So, I bring us here in the telling of this story not to show Jesus up as some sort of chump.  I tell you this story to illustrate the great capacity of Jesus to learn compassion from the least likely, for Jesus to self-reflect, for Jesus to recognize his own limitations, and for Jesus to change.  And I put this to all of us, if Jesus can change, so can I.

When in seminary and I first went out on the streets of San Francisco to minister to the people of the streets from 10 p.m. to 4 a.m.,  my first month or so was spent in sort of the judgment that Jesus has here at the beginning of this narrative.  The constant comment that ran in my head when I would encounter the homeless, the marginalized, the Syrophoenician women of the streets was this comment:  “Why can’t you get a job?  Why can’t you be a little more presentable so I can talk to you?  When you’re cleaner, maybe we can have a conversation.”

Well, after about 4 weeks of that personal judgment, I learned that it was a tad more complex than “Why can’t you get a job?”  What I learned was that Jesus was right there on the streets with me staring at me with the outstretched hand like our Syrophoncian woman.  That the dirty, stinky, frustrating, hungry creature staring at me was Jesus.  And these encounters required me to CHANGE.  I’m not a much better Christian, trust me if there’s such a thing, but like Jesus in our gospel, it gives me pause to think before I judge.

Yesterday I was at a church on Main Street and Heyward Street called Dunkin Donuts.  Perhaps you’ve heard of that local denomination. I was there for a meeting.  DD is kind of like the Cape Cod Café, a crossroads.   And there at one of the table at DD was a man named Glen.  And trust me, I encountered Jesus.  I will tell you our conversation later if you wish to hear, but suffice it to say that Glen was a person who changed my heart yesterday.  Glen certainly looked like one of the people mentioned in the James epistle from today.  Glen did not have on beautiful gold rings.  Glen was one of those folks who probably would be told to “sit at our feet” or even better, “sit over there.”

It was a Godly encounter that only took ten minutes probably much like Jesus’ encounter of the Syrophoenician woman.  But the impact still stays with me. Yesterday’s encounter for me was one of change.

We are a congregation in the midst of a great deal of change these days.  Good change, scary change, risky change.  I think we all agree that must go forward.  Lying down and dying in the middle of the road is an option here at FELC, but I think you would agree to me that is not an option.  Embracing change is tough friends.  I’m not sugar coating that.  But I know this much.  We are capable of great and marvelous change because Jesus is capable of great change. Frankly, I want to be like Jesus.  That’s what is means to follow him.  For those of us who are scared, anxious, a little nervous, Jesus is with us.  Even though our boat seems very small and the sea is so great, we must remember who is piloting our boat: Jesus.  Not me.  Not the Synod.  Not the Mayor.  Not the church council.  Jesus.

So, as we fear forward and not backward, I give my fear of change to Jesus.  I give my joys to Jesus, my frustrations to Jesus, my money to Jesus, my workaholic nature to Jesus.  He can handle that.  He ministers to this marvelous, brave, mother in our gospel today.  He ministers to us here at FELC.  Thanks be to God.  AMEN.

• _DATA LINES_:
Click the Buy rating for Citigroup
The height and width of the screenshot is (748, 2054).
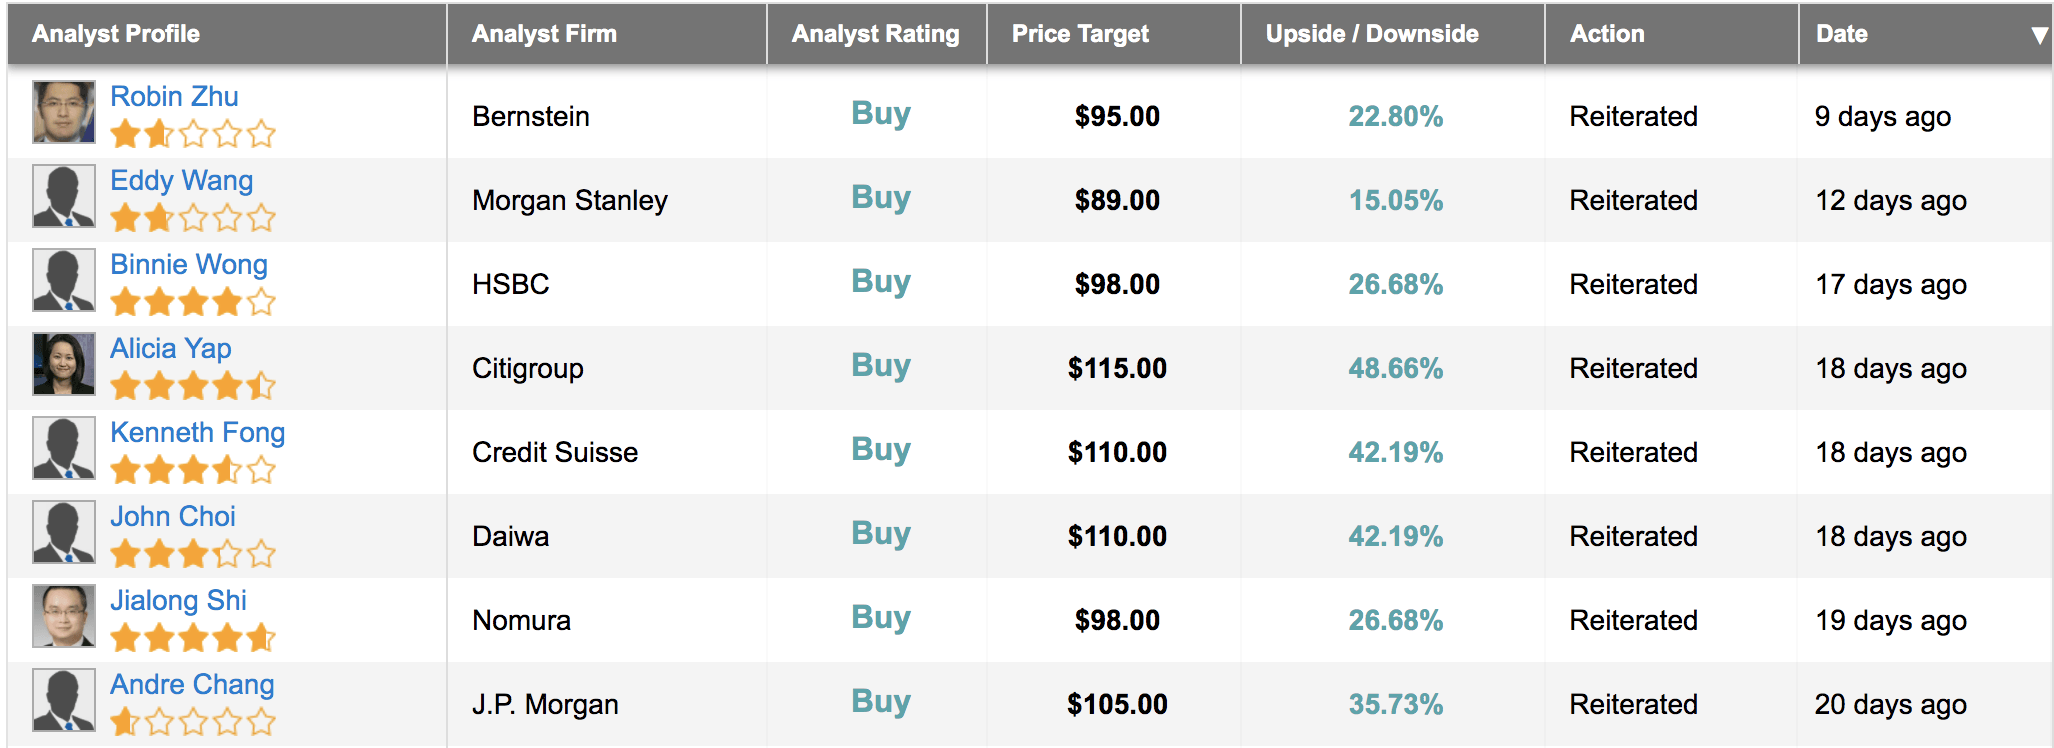tap(881, 365)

• _REQUIREMENT A_:
Decide whether each statement below agrees with the sermon. Answer yes or no for each, and quote the words from the sermon that decide it.
(i) The speaker went out to minister on the streets of San Francisco from 10 p.m. to 4 a.m. while in seminary.
(ii) The speaker's encounter with Glen lasted about an hour.
(iii) The speaker's personal judgment of the people of the streets lasted about six months.
• _REQUIREMENT B_:
List everything the speaker of the sermon says they give to Jesus.

• _RESPONSE A_:
(i) Yes: "When in seminary and I first went out on the streets of San Francisco to minister to the people of the streets from 10 p.m. to 4 a.m."
(ii) No: "It was a Godly encounter that only took ten minutes"
(iii) No: "after about 4 weeks of that personal judgment"

• _RESPONSE B_:
- Fear of change
- Joys
- Frustrations
- Money
- Workaholic nature